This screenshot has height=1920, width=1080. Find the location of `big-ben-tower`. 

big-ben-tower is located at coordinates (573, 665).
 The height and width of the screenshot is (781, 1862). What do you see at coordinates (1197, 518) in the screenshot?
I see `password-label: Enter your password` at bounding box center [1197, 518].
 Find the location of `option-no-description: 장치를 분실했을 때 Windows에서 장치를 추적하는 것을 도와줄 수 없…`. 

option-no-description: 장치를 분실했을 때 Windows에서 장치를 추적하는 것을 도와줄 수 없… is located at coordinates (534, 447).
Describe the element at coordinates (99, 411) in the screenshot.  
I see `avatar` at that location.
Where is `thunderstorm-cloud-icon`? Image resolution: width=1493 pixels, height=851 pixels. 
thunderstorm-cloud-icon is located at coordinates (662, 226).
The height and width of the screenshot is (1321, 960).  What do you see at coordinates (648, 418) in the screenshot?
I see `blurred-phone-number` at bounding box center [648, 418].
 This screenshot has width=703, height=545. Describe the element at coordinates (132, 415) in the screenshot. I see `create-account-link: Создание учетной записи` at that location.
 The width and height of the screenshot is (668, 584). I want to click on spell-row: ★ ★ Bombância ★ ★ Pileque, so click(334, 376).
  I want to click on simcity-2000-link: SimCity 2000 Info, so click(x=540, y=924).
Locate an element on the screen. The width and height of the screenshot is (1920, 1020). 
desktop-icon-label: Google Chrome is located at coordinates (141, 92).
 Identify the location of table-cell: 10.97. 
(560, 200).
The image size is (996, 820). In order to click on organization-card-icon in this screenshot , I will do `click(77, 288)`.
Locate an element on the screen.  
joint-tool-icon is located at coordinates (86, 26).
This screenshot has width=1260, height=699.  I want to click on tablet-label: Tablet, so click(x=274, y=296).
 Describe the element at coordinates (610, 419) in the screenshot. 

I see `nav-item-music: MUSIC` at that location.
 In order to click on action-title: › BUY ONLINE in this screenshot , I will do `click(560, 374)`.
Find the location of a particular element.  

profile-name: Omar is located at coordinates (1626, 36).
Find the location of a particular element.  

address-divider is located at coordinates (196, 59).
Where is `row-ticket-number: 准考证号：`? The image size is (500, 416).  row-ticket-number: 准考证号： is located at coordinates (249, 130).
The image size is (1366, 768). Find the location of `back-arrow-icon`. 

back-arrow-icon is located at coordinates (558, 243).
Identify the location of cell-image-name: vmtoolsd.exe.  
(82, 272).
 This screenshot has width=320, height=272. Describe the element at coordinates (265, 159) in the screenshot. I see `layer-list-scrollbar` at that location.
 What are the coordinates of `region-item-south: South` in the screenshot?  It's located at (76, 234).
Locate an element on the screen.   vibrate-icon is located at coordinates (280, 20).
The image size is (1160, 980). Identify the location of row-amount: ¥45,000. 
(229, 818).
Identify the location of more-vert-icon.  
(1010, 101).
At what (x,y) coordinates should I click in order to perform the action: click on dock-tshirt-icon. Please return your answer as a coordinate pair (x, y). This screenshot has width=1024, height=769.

#### Work item:
Rewrite the records from the line containing "In order to click on action-title: ›" through the line containing "address-divider is located", changing "particular" to "specific" and leaving everything else the same.

#### Written answer:
 In order to click on action-title: › BUY ONLINE in this screenshot , I will do `click(560, 374)`.
Find the location of a specific element.  

profile-name: Omar is located at coordinates (1626, 36).
Find the location of a specific element.  

address-divider is located at coordinates (196, 59).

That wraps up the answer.